• [Problem description]: Below are some entries; set them all down exactly.

• [Dataset extract]:
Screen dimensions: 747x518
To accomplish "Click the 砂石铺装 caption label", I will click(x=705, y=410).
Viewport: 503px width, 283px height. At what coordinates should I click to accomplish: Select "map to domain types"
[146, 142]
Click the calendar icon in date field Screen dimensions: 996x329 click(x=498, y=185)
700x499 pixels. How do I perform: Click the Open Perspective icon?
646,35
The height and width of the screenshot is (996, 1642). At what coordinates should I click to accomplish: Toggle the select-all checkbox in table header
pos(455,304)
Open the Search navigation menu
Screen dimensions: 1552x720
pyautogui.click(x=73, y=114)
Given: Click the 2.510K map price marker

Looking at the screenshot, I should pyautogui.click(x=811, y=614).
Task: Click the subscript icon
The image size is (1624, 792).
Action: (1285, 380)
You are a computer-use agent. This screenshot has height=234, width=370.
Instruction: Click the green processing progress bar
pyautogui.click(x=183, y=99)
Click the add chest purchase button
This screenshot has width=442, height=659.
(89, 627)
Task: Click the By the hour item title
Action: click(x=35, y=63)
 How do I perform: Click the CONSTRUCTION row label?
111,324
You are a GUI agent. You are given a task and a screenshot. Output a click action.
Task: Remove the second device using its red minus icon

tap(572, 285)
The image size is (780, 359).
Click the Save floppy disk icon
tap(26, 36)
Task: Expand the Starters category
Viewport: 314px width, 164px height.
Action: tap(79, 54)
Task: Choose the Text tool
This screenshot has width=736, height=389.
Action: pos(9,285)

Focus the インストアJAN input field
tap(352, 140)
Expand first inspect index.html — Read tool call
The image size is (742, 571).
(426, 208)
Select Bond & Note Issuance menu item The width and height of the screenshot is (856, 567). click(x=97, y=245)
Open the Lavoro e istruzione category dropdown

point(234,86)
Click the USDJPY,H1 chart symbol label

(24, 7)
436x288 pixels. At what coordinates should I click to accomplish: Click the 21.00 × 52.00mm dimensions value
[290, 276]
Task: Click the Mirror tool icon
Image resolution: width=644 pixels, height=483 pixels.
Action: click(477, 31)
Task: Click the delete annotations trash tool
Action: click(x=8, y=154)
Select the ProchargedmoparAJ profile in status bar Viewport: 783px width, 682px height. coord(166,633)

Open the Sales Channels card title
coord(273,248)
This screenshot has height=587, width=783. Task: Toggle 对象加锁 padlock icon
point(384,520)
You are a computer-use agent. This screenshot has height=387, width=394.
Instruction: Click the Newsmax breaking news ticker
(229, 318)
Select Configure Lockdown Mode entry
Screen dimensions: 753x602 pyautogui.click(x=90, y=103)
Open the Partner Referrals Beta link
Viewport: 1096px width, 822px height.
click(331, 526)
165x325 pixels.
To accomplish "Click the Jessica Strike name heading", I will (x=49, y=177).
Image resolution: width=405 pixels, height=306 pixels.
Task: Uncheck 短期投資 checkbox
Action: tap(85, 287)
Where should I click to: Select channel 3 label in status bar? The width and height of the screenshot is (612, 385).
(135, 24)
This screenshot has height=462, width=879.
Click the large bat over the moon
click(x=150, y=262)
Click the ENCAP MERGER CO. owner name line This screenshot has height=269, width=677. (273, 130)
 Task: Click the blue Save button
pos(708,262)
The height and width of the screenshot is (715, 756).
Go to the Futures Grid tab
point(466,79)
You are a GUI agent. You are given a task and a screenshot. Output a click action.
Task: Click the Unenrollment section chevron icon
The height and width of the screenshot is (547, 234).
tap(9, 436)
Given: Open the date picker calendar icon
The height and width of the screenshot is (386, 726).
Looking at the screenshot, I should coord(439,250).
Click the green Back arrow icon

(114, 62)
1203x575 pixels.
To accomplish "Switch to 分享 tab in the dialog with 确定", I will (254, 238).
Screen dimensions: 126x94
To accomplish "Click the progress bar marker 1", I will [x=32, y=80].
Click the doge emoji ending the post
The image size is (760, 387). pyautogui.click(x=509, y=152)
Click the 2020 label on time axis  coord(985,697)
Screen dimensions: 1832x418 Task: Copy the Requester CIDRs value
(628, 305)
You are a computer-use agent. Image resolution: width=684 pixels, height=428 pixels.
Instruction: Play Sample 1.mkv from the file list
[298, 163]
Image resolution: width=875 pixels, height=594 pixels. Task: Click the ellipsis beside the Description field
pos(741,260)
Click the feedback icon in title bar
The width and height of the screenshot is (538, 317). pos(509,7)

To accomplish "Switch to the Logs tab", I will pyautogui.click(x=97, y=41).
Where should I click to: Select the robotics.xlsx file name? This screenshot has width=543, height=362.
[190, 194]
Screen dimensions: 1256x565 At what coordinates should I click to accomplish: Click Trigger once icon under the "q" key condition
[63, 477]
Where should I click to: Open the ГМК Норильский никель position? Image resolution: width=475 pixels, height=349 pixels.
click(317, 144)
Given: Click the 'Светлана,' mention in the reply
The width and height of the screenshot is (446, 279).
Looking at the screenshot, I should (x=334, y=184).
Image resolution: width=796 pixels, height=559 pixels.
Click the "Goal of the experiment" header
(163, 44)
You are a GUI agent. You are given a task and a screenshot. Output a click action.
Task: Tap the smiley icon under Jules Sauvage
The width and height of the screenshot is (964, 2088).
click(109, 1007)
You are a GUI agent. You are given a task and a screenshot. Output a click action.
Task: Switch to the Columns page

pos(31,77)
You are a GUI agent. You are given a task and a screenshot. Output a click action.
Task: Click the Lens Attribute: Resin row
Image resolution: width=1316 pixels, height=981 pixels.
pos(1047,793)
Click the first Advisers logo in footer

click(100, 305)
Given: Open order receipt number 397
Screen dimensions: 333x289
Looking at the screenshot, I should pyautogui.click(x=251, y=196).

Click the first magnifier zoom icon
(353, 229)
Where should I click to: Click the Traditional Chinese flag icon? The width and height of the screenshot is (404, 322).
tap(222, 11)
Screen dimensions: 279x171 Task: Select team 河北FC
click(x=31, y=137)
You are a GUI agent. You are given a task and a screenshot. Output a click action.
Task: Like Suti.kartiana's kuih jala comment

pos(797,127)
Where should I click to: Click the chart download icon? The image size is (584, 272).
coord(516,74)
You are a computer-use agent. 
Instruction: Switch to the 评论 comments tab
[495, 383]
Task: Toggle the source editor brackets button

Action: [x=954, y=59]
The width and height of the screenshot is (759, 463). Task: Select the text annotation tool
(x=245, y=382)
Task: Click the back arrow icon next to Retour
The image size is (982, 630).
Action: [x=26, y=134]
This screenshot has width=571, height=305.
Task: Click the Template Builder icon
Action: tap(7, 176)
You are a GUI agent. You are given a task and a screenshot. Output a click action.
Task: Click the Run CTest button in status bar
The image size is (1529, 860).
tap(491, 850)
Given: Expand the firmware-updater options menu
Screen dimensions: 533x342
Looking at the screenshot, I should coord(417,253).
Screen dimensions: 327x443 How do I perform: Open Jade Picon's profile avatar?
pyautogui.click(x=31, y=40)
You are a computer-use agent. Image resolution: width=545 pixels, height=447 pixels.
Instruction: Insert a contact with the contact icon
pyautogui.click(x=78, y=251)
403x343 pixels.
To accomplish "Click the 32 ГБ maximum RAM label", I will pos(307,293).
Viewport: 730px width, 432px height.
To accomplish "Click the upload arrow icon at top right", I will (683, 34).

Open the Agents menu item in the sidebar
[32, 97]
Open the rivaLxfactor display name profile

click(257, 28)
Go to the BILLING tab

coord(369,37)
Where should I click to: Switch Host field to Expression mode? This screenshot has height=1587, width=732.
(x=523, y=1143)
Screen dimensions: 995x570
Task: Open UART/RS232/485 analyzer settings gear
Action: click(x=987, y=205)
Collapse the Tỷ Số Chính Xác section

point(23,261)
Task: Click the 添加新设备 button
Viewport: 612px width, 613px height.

• [Problem solution]:
Screen dimensions: 747x518
To accomplish "Click the 砂石铺装 caption label", I will click(x=705, y=410).
Viewport: 503px width, 283px height. At what coordinates should I click to accomplish: Select "map to domain types"
[146, 142]
Click the calendar icon in date field Screen dimensions: 996x329 click(x=498, y=185)
700x499 pixels. How do I perform: Click the Open Perspective icon?
646,35
The height and width of the screenshot is (996, 1642). At what coordinates should I click to accomplish: Toggle the select-all checkbox in table header
pos(455,304)
Open the Search navigation menu
Screen dimensions: 1552x720
pyautogui.click(x=73, y=114)
Given: Click the 2.510K map price marker

Looking at the screenshot, I should pyautogui.click(x=811, y=614).
Task: Click the subscript icon
The image size is (1624, 792).
Action: (1285, 380)
You are a computer-use agent. This screenshot has height=234, width=370.
Instruction: Click the green processing progress bar
pyautogui.click(x=183, y=99)
Click the add chest purchase button
This screenshot has width=442, height=659.
(89, 627)
Task: Click the By the hour item title
Action: click(x=35, y=63)
 How do I perform: Click the CONSTRUCTION row label?
111,324
You are a GUI agent. You are given a task and a screenshot. Output a click action.
Task: Remove the second device using its red minus icon

tap(572, 285)
The image size is (780, 359).
Click the Save floppy disk icon
tap(26, 36)
Task: Expand the Starters category
Viewport: 314px width, 164px height.
Action: tap(79, 54)
Task: Choose the Text tool
This screenshot has width=736, height=389.
Action: pos(9,285)

Focus the インストアJAN input field
tap(352, 140)
Expand first inspect index.html — Read tool call
The image size is (742, 571).
(426, 208)
Select Bond & Note Issuance menu item The width and height of the screenshot is (856, 567). click(x=97, y=245)
Open the Lavoro e istruzione category dropdown

point(234,86)
Click the USDJPY,H1 chart symbol label

(24, 7)
436x288 pixels. At what coordinates should I click to accomplish: Click the 21.00 × 52.00mm dimensions value
[290, 276]
Task: Click the Mirror tool icon
Image resolution: width=644 pixels, height=483 pixels.
Action: click(477, 31)
Task: Click the delete annotations trash tool
Action: click(x=8, y=154)
Select the ProchargedmoparAJ profile in status bar Viewport: 783px width, 682px height. coord(166,633)

Open the Sales Channels card title
coord(273,248)
This screenshot has height=587, width=783. Task: Toggle 对象加锁 padlock icon
point(384,520)
You are a computer-use agent. This screenshot has height=387, width=394.
Instruction: Click the Newsmax breaking news ticker
(229, 318)
Select Configure Lockdown Mode entry
Screen dimensions: 753x602 pyautogui.click(x=90, y=103)
Open the Partner Referrals Beta link
Viewport: 1096px width, 822px height.
click(331, 526)
165x325 pixels.
To accomplish "Click the Jessica Strike name heading", I will (x=49, y=177).
Image resolution: width=405 pixels, height=306 pixels.
Task: Uncheck 短期投資 checkbox
Action: tap(85, 287)
Where should I click to: Select channel 3 label in status bar? The width and height of the screenshot is (612, 385).
(135, 24)
This screenshot has height=462, width=879.
Click the large bat over the moon
click(x=150, y=262)
Click the ENCAP MERGER CO. owner name line This screenshot has height=269, width=677. (273, 130)
 Task: Click the blue Save button
pos(708,262)
The height and width of the screenshot is (715, 756).
Go to the Futures Grid tab
point(466,79)
You are a GUI agent. You are given a task and a screenshot. Output a click action.
Task: Click the Unenrollment section chevron icon
The height and width of the screenshot is (547, 234).
tap(9, 436)
Given: Open the date picker calendar icon
The height and width of the screenshot is (386, 726).
Looking at the screenshot, I should coord(439,250).
Click the green Back arrow icon

(114, 62)
1203x575 pixels.
To accomplish "Switch to 分享 tab in the dialog with 确定", I will (254, 238).
Screen dimensions: 126x94
To accomplish "Click the progress bar marker 1", I will [x=32, y=80].
Click the doge emoji ending the post
The image size is (760, 387). pyautogui.click(x=509, y=152)
Click the 2020 label on time axis  coord(985,697)
Screen dimensions: 1832x418 Task: Copy the Requester CIDRs value
(628, 305)
You are a computer-use agent. Image resolution: width=684 pixels, height=428 pixels.
Instruction: Play Sample 1.mkv from the file list
[298, 163]
Image resolution: width=875 pixels, height=594 pixels. Task: Click the ellipsis beside the Description field
pos(741,260)
Click the feedback icon in title bar
The width and height of the screenshot is (538, 317). pos(509,7)

To accomplish "Switch to the Logs tab", I will pyautogui.click(x=97, y=41).
Where should I click to: Select the robotics.xlsx file name? This screenshot has width=543, height=362.
[190, 194]
Screen dimensions: 1256x565 At what coordinates should I click to accomplish: Click Trigger once icon under the "q" key condition
[63, 477]
Where should I click to: Open the ГМК Норильский никель position? Image resolution: width=475 pixels, height=349 pixels.
click(317, 144)
Given: Click the 'Светлана,' mention in the reply
The width and height of the screenshot is (446, 279).
Looking at the screenshot, I should (x=334, y=184).
Image resolution: width=796 pixels, height=559 pixels.
Click the "Goal of the experiment" header
(163, 44)
You are a GUI agent. You are given a task and a screenshot. Output a click action.
Task: Tap the smiley icon under Jules Sauvage
The width and height of the screenshot is (964, 2088).
click(109, 1007)
You are a GUI agent. You are given a task and a screenshot. Output a click action.
Task: Switch to the Columns page

pos(31,77)
You are a GUI agent. You are given a task and a screenshot. Output a click action.
Task: Click the Lens Attribute: Resin row
Image resolution: width=1316 pixels, height=981 pixels.
pos(1047,793)
Click the first Advisers logo in footer

click(100, 305)
Given: Open order receipt number 397
Screen dimensions: 333x289
Looking at the screenshot, I should pyautogui.click(x=251, y=196).

Click the first magnifier zoom icon
(353, 229)
Where should I click to: Click the Traditional Chinese flag icon? The width and height of the screenshot is (404, 322).
tap(222, 11)
Screen dimensions: 279x171 Task: Select team 河北FC
click(x=31, y=137)
You are a GUI agent. You are given a task and a screenshot. Output a click action.
Task: Like Suti.kartiana's kuih jala comment

pos(797,127)
Where should I click to: Click the chart download icon? The image size is (584, 272).
coord(516,74)
You are a computer-use agent. 
Instruction: Switch to the 评论 comments tab
[495, 383]
Task: Toggle the source editor brackets button

Action: [x=954, y=59]
The width and height of the screenshot is (759, 463). Task: Select the text annotation tool
(x=245, y=382)
Task: Click the back arrow icon next to Retour
The image size is (982, 630).
Action: [x=26, y=134]
This screenshot has width=571, height=305.
Task: Click the Template Builder icon
Action: tap(7, 176)
You are a GUI agent. You are given a task and a screenshot. Output a click action.
Task: Click the Run CTest button in status bar
The image size is (1529, 860).
tap(491, 850)
Given: Expand the firmware-updater options menu
Screen dimensions: 533x342
Looking at the screenshot, I should coord(417,253).
Screen dimensions: 327x443 How do I perform: Open Jade Picon's profile avatar?
pyautogui.click(x=31, y=40)
You are a computer-use agent. Image resolution: width=545 pixels, height=447 pixels.
Instruction: Insert a contact with the contact icon
pyautogui.click(x=78, y=251)
403x343 pixels.
To accomplish "Click the 32 ГБ maximum RAM label", I will pos(307,293).
Viewport: 730px width, 432px height.
To accomplish "Click the upload arrow icon at top right", I will (683, 34).

Open the Agents menu item in the sidebar
[32, 97]
Open the rivaLxfactor display name profile

click(257, 28)
Go to the BILLING tab

coord(369,37)
Where should I click to: Switch Host field to Expression mode? This screenshot has height=1587, width=732.
(x=523, y=1143)
Screen dimensions: 995x570
Task: Open UART/RS232/485 analyzer settings gear
Action: click(x=987, y=205)
Collapse the Tỷ Số Chính Xác section

point(23,261)
Task: Click the 添加新设备 button
Viewport: 612px width, 613px height.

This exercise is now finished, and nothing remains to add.